(Beginning of Extract provided)
Set up Hadoop

Hadoop

Hadoop is an open source framework for distributed storage and processing of large datasets on a commodity cluster. Hadoop utilizes the Hadoop Distributed File System (HDFS) for data storage and the MapReduce model for computational processing. Hadoop 2.0 also includes the YARN resource management platform which manages multiple nodes within the cluster and is responsible for task scheduling.

This section describes how to set up Hadoop on one instance.

Preparation

  1. Create Directories

    We’ll assume the following directory structure, where examples contains the code examples for this workshop. The software directory holds unzipped software, while zips contains the software tarballs.

    /home/ubuntu
    ├── examples
    ├── software
    └── zips
    

    If you don’t see this structure, you can create it using the following command.

    mkdir ~/{examples,software,zips}
    
  2. Vim

    Install vim, the command-line text editor using the following command.
(End of Extract provided)
# Required tasks
a) Name every directory that the Hadoop setup guide above places under /home/ubuntu.
b) Pick up the Hadoop setup guide above at the point where it stops and keep writing it.
(Beginning of Given material)
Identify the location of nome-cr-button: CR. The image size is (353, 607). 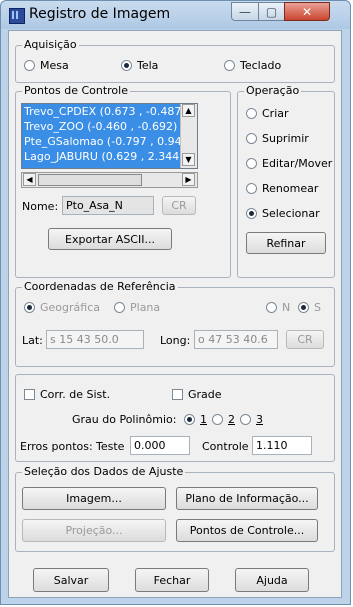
(End of Given material)
# Activity answers
a) examples, software, zips

b)
    sudo apt-get install vim
    

    Note

    Vim Tip

    To edit text you’ll first need to press the letter i. Then to escape from the editing mode, you can press Esc key. To save, press :w and to quit, press :q

  3. SSH and Rsync

    Install SSH and Rsync are not already installed in the environment. Use the following commands to install them.

    sudo apt-get install ssh
    sudo apt-get install rsync
    
  4. Java

    Download Oracle JDK 8 and extract the archive using the following steps.

    cd ~/software
    wget --no-cookies --no-check-certificate --header "Cookie: gpw_e24=http%3A%2F%2Fwww.oracle.com%2F; oraclelicense=accept-securebackup-cookie" "http://download.oracle.com/otn-pub/java/jdk/8u91-b14/jdk-8u91-linux-x64.tar.gz"
    tar xzf jdk-8u91-linux-x64.tar.gz
    mv jdk-8u91-linux-x64.tar.gz ~/zips
    
  5. Apache Maven

    Download Apache Maven 3 and unzip it using the following commands.

    cd ~/software
    wget http://ftp.wayne.edu/apache/maven/maven-3/3.3.9/binaries/apache-maven-3.3.9-bin.tar.gz
    tar xzf apache-maven-3.3.9-bin.tar.gz
    mv apache-maven-3.3.9-bin.tar.gz ~/zips
    
  6. Apache Hadoop

    Download and extract the latest Hadoop binary into your machine. These are available at http://hadoop.apache.org/releases.html. The following commands will download and extract Hadoop version 2.7.2.

    cd ~/software
    wget http://www-eu.apache.org/dist/hadoop/common/hadoop-2.7.2/hadoop-2.7.2.tar.gz
    tar -xzvf hadoop-2.7.2.tar.gz
    mv hadoop-2.7.2.tar.gz ~/zips
    
  1. Environment Variables

    Set the following environment variables (you can set the variables at the top of the ~/.bashrc file). You can use the following command to open and edit the ~/.bashrc file.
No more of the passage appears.